My question in drawing is how to make it hold weight and still be paper. What does a barber have to say about that? And then can we eat delicious food and scribble on the paper table cloth and come up with something brilliant. I’d love to facilitate some conversations. Or just open the space. Supper clubs are fantastic. I’m not sure how…?
Acupuncture. Chinese medicine. Is there anywhere or anyone you could recommend? I am a runner for life but my knees are not being friendly to my desires.

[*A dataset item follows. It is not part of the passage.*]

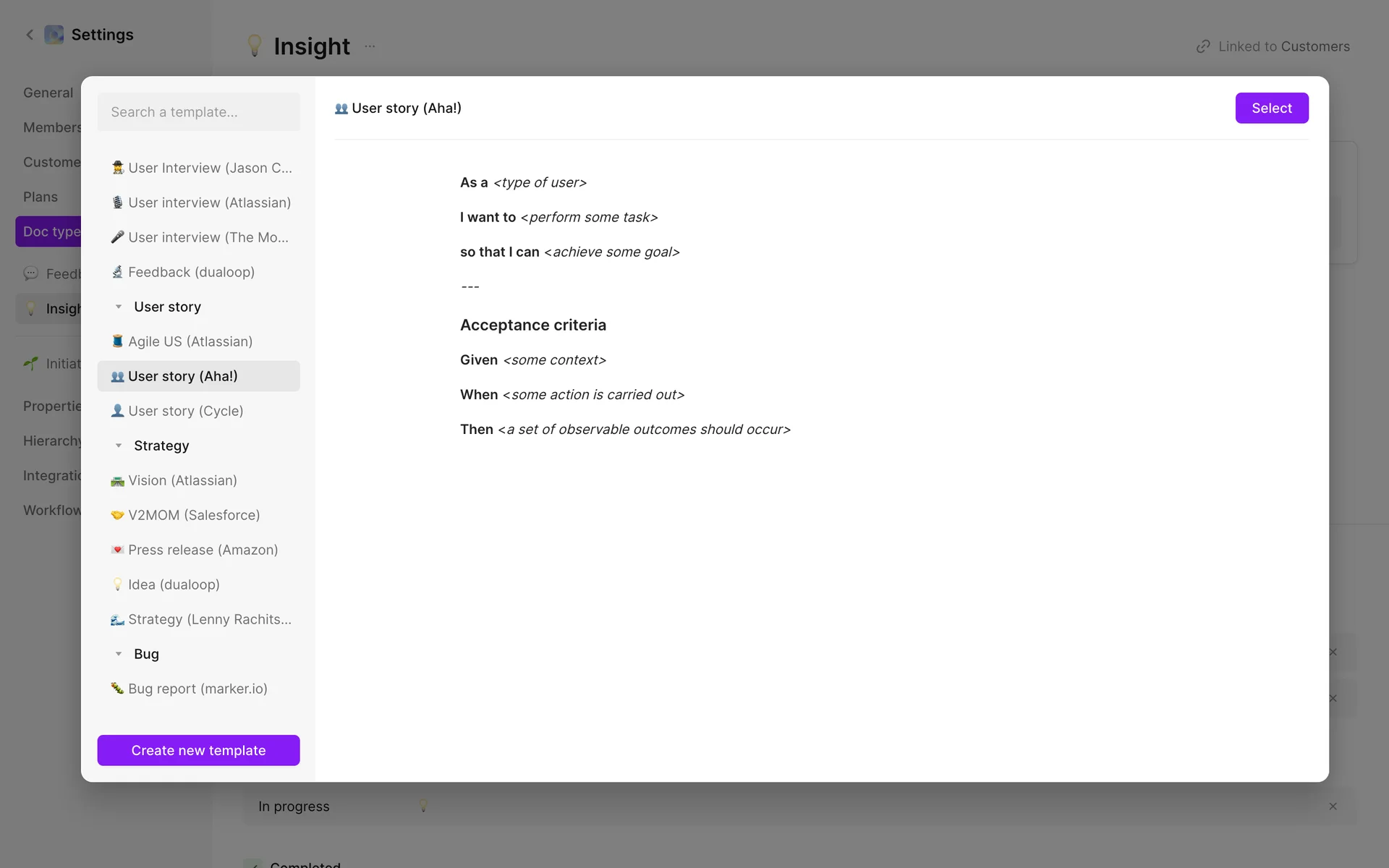Click the back arrow next to Settings
Image resolution: width=1389 pixels, height=868 pixels.
click(x=30, y=35)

Some other things I may or may not do:
Wear long earrings – a social experiment
Consolidate and organize my research images
Draw largely some plans for dimensional drawings
Write a lot with a pen
Turn 35 – wear something ridiculous
Meet a kindred spirit (although I am technically on a “new friend ban”)
Print houseplants (is a printer available?) and make small drawings with only photo transfers
Drop off my computer at the Apple Store
Feel everything deeply and superficially
Be a little bit sad (which I fancy and consider to be the same thing as happy)
ruby onyinyechi amanze
Artist Bio
ruby onyinyechi amanze is a visual artist whose practice is primarily centered around drawing and works on paper. In a non-linear and open narrative, her drawings explore space as a malleable construct, the freedom to play as an of revolution, and cultural hybridity or 'post-colonial non-nationalism' as a mundane norm. Design, architecture, rollerskating and the movement language of Gaga are a few aspects of her current research and artistic practice.
amanze was born in Nigeria in 1982. She immediately relocated to the U.K. where she spent the next thirteen years, prior to moving to the U.S. [Philadelphia, PA]. In 2004, amanze earned her B.F.A., Summa Cum Laude, from Tyler School of Art, Temple University, and her M.F.A. from Cranbrook Academy of Art, Bloomfield Hills, Michigan in 2006. In 2012-2013, amanze was the recipient of a Fulbright Scholars Award in Drawing to the University of Nigeria, Nsukka.
amanze has exhibited her work nationally and internationally including, New York, Johannesburg, Miami, Paris, London and Lagos. She is currently an Artist-in-Residence at the Queens Museum and also an Open Sessions 2015-2017 participant, at the Drawing Center, both in New York.
She currently lives and works between New York and Philadelphia, and though she loves them both, is attached to neither.